Task statement >> Below are the entries; output exactly the lines from the one containing "Task: Close the" through the final line, inclusive.

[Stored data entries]
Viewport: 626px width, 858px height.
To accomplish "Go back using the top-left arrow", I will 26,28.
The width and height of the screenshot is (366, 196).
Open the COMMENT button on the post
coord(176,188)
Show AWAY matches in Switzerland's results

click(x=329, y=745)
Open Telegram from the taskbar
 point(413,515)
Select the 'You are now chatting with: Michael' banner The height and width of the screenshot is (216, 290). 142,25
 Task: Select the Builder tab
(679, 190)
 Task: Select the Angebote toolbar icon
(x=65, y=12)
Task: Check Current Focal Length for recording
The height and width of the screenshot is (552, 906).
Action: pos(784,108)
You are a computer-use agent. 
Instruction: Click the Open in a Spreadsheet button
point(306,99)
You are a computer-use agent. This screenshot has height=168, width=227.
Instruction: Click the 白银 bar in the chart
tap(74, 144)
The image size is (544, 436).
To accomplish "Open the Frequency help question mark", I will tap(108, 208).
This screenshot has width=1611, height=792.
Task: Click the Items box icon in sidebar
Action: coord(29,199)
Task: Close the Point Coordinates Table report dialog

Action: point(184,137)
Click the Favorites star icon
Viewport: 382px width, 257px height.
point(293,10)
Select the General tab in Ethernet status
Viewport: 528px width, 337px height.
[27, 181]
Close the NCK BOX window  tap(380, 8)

Output for this exercise >>
Task: Close the Point Coordinates Table report dialog

Action: point(184,137)
Click the Favorites star icon
Viewport: 382px width, 257px height.
point(293,10)
Select the General tab in Ethernet status
Viewport: 528px width, 337px height.
[27, 181]
Close the NCK BOX window  tap(380, 8)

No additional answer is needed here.